Bioeconomy advances drive sustainable shift in global food production

A dual-track strategy rooted in plant-based and aquatic bioresources is reshaping sustainable food systems, according to a new review published in Applied Sciences. Titled “Emerging Trends in Sustainable Biological Resources and Bioeconomy for Food Production”, the study outlines how legumes, oilseeds, insects, and algae can replace conventional livestock and reduce the environmental burden of global nutrition.

Drawing on a decade of research, policy documents, and industry case studies, the authors highlight that both green bioresources (terrestrial plants and insects) and blue bioresources (algae-based systems) offer transformative potential for sustainable food systems. The report underscores the dual-track bioeconomy as a viable response to declining arable land, escalating greenhouse gas emissions, and the environmental costs of traditional livestock systems.

How do green biological resources contribute to sustainability?

The study identifies green biological resources, including legumes, oilseeds, and edible insects, as pivotal contributors to low-impact protein production. These resources significantly reduce land use, water consumption, and greenhouse gas emissions compared to conventional livestock. The environmental advantage is reinforced by their high protein content, fast growth rates, and adaptability to diverse climates.

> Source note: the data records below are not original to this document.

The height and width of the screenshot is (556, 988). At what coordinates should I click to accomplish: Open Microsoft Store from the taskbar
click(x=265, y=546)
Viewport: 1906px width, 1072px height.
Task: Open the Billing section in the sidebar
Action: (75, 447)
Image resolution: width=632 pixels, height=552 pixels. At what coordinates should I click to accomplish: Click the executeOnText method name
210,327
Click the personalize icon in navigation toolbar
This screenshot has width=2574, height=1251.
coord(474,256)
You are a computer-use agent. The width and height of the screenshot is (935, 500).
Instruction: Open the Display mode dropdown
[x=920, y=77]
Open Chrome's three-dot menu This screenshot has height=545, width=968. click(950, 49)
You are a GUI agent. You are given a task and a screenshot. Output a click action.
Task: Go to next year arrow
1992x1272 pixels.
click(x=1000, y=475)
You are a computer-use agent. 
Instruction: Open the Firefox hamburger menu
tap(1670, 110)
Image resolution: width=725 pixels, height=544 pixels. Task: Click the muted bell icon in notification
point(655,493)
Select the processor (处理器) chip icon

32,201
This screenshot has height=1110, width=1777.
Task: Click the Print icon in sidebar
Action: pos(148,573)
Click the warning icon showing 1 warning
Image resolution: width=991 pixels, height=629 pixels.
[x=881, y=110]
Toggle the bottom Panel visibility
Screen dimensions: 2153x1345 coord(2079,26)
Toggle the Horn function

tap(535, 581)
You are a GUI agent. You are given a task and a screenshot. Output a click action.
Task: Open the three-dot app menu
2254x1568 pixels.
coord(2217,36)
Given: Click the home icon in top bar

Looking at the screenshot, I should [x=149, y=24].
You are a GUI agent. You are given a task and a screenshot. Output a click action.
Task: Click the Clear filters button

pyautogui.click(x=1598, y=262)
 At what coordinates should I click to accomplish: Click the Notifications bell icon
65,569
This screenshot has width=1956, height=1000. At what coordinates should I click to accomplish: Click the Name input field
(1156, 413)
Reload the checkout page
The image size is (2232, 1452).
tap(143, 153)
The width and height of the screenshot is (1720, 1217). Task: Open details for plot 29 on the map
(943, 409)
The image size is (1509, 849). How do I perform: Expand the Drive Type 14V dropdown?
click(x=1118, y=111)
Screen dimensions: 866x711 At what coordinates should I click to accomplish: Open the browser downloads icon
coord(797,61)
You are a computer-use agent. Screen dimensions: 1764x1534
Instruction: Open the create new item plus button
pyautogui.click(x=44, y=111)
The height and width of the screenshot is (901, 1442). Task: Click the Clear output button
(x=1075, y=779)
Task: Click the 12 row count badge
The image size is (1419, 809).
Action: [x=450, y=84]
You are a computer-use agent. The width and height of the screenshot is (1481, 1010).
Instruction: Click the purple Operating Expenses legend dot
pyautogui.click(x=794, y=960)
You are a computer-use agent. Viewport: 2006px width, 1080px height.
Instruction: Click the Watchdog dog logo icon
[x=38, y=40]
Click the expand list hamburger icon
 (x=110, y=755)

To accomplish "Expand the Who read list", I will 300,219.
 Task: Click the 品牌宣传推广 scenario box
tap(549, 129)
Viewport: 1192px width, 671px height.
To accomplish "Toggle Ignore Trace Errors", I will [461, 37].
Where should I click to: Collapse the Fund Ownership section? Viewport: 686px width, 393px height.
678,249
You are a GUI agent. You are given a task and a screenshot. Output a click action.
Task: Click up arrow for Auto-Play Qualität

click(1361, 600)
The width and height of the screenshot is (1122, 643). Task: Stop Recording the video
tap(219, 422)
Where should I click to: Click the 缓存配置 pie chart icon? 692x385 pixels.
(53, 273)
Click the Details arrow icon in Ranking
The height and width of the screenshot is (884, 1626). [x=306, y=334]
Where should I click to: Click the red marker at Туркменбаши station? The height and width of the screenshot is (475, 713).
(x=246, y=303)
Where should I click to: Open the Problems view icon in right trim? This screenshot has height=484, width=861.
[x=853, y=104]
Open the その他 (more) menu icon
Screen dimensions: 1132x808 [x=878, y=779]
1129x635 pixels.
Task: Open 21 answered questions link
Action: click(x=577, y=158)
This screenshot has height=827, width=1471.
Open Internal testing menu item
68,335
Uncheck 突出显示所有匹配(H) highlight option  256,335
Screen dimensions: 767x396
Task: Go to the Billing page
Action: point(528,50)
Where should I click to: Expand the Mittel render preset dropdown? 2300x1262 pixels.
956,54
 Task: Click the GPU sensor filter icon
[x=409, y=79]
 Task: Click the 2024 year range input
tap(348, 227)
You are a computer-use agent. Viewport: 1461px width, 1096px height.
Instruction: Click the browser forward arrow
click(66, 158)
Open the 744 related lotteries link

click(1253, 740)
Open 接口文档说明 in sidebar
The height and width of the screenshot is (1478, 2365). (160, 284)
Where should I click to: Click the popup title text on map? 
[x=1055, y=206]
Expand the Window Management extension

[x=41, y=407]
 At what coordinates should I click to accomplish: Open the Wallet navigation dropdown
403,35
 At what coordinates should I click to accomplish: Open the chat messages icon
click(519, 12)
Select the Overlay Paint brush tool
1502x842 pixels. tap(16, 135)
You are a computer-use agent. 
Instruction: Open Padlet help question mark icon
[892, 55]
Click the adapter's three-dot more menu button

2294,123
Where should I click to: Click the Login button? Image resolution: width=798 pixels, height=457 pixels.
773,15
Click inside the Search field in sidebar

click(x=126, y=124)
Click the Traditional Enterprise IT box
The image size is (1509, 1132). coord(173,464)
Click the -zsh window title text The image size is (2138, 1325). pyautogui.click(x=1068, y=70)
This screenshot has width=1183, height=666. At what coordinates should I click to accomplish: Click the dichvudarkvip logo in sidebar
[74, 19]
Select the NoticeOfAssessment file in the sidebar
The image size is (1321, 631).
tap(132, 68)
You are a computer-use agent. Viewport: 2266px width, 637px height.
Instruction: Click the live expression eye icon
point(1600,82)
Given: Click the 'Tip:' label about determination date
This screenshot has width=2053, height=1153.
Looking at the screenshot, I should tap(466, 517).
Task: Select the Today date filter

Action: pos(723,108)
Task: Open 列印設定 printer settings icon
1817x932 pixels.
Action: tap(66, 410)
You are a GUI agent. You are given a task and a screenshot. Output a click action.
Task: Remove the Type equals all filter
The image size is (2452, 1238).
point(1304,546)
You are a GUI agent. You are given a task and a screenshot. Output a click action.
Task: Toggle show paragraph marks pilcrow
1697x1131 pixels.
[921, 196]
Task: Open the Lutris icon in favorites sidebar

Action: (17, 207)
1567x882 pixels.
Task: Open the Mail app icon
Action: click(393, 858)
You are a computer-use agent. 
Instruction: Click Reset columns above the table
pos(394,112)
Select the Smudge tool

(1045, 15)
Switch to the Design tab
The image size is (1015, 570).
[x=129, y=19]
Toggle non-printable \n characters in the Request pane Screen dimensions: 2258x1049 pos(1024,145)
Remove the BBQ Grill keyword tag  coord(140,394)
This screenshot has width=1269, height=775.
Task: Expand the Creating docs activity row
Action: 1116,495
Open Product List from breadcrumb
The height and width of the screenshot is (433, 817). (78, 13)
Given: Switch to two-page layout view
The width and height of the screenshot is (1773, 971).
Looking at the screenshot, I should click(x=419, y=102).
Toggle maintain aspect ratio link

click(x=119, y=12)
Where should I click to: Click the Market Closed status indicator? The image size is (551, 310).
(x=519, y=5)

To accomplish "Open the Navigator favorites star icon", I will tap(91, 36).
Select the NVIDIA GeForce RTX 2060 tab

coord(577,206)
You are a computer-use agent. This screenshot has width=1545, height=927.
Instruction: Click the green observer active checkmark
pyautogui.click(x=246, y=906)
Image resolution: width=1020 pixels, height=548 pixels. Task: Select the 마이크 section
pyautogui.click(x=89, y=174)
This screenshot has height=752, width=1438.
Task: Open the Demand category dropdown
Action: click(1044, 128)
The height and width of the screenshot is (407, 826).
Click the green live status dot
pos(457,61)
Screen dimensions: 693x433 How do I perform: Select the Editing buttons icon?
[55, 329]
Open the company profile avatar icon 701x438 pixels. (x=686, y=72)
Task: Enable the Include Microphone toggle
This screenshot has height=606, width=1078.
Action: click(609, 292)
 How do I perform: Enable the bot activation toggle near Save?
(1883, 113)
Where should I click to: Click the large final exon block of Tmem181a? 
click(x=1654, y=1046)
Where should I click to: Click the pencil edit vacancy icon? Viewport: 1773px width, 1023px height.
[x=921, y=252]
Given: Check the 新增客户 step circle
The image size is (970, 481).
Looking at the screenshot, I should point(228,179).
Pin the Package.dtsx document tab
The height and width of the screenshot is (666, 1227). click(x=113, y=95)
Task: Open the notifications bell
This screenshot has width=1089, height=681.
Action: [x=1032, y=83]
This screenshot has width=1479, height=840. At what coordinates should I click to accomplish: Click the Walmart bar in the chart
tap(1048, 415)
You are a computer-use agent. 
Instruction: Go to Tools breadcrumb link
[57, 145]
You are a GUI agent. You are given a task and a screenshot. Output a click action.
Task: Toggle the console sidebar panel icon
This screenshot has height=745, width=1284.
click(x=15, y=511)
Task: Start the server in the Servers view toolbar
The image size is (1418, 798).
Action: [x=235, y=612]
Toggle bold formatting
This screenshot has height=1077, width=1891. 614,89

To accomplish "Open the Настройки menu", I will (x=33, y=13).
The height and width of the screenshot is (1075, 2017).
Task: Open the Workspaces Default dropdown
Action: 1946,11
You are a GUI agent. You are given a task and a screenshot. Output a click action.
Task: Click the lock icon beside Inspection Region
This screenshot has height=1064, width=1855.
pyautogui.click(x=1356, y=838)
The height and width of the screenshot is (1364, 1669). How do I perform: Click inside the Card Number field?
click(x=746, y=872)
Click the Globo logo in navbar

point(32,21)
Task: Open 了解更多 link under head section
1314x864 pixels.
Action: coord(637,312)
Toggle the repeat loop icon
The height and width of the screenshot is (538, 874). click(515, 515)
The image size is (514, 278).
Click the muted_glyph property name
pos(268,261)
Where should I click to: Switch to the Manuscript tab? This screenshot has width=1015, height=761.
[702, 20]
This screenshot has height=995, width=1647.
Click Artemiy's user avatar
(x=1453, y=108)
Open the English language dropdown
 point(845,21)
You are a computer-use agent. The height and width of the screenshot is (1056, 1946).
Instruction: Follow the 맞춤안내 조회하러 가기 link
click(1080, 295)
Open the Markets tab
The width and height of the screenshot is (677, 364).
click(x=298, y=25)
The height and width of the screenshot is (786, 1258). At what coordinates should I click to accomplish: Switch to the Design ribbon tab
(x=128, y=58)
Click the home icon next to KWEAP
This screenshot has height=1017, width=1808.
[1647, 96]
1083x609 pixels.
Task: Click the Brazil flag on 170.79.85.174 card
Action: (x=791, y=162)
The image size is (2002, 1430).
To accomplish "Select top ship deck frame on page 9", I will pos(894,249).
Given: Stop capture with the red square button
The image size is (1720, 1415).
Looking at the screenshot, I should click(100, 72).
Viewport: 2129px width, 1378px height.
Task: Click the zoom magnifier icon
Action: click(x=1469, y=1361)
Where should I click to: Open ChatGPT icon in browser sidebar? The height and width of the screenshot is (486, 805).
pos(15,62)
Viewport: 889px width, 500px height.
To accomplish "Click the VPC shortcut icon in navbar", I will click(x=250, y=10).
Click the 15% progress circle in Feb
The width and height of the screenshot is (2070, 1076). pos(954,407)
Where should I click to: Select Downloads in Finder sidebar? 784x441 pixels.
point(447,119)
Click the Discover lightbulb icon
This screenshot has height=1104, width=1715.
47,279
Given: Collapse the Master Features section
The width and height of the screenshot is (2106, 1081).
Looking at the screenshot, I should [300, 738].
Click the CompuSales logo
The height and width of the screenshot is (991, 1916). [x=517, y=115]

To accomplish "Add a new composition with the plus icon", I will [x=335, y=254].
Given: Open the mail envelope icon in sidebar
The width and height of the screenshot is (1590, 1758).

Legumes such as chickpeas and lentils not only provide essential amino acids but also improve soil fertility through nitrogen fixation. Oilseeds, including flax and camelina, are valued for their polyunsaturated fat content and are increasingly integrated into plant-based meat substitutes and nutritional supplements.

Edible insects like crickets and mealworms are gaining traction as scalable protein alternatives due to their minimal environmental footprint and rich micronutrient profiles. Their inclusion in food production supports circular agriculture, as many insect species can be reared on organic waste or agricultural byproducts.

The review highlights that incorporating these green sources into the human diet could dramatically reduce dependency on livestock, which accounts for substantial methane emissions and land degradation globally. In addition to nutritional and ecological benefits, the scalability and affordability of green bioresources position them as viable solutions for food security in low- and middle-income regions.

What role do blue biological resources play in the bioeconomy?

Complementing green resources, blue biological systems, primarily microalgae and macroalgae, represent a high-efficiency avenue for producing proteins, essential fatty acids, and antioxidants on non-arable land and wastewater-fed systems. Algae’s ability to photosynthesize under controlled conditions and thrive in saline or nutrient-rich effluents makes it a frontrunner for climate-resilient agriculture.

Microalgae such as Spirulina and Chlorella are already incorporated into dietary supplements and functional foods due to their dense concentrations of protein, iron, and vitamins. These species also contain long-chain polyunsaturated fatty acids like DHA and EPA, commonly found in fish oils, offering plant-based alternatives for cardiovascular and cognitive health.

Macroalgae, including kelp and sea lettuce, show promise in food, packaging, and biofertilizer sectors. Their cultivation requires no freshwater or fertilizers and contributes to carbon sequestration, positioning seaweed farms as nature-based climate solutions.

The study emphasizes that blue bioresources offer a unique combination of high-yield biomass, nutrient density, and ecosystem services. Their compatibility with closed-loop systems and urban aquaculture enables integration into circular economies, advancing sustainability in both food and energy sectors.

What technologies and policies are needed to accelerate the bioeconomy?

Technological innovation is central to scaling bio-based food production. The study notes that advances in gene editing, precision fermentation, and biorefinery design are accelerating the viability of alternative proteins. CRISPR-based modifications have enabled the development of high-yield, disease-resistant plant and algal strains, while precision agriculture data inform optimal growing conditions and resource efficiency.

Biorefinery systems are key to maximizing resource use, enabling multiple high-value products to be extracted from a single biomass source. These include bioactive compounds, oils, proteins, and even biodegradable materials. Such efficiency is essential for economic viability and environmental benefit.

Policy intervention is critical for driving adoption. The authors call for stronger government incentives, clearer regulatory frameworks, and expanded public-private collaboration. Research funding must be directed toward scalable pilot projects, consumer acceptance studies, and supply chain logistics to close the gap between lab success and market availability.

Education and outreach are equally important. Public understanding of the health and sustainability benefits of green and blue foods is essential for consumer uptake. Integrating bioeconomy topics into academic curricula, agricultural extension services, and urban development plans can mainstream these innovations across food systems.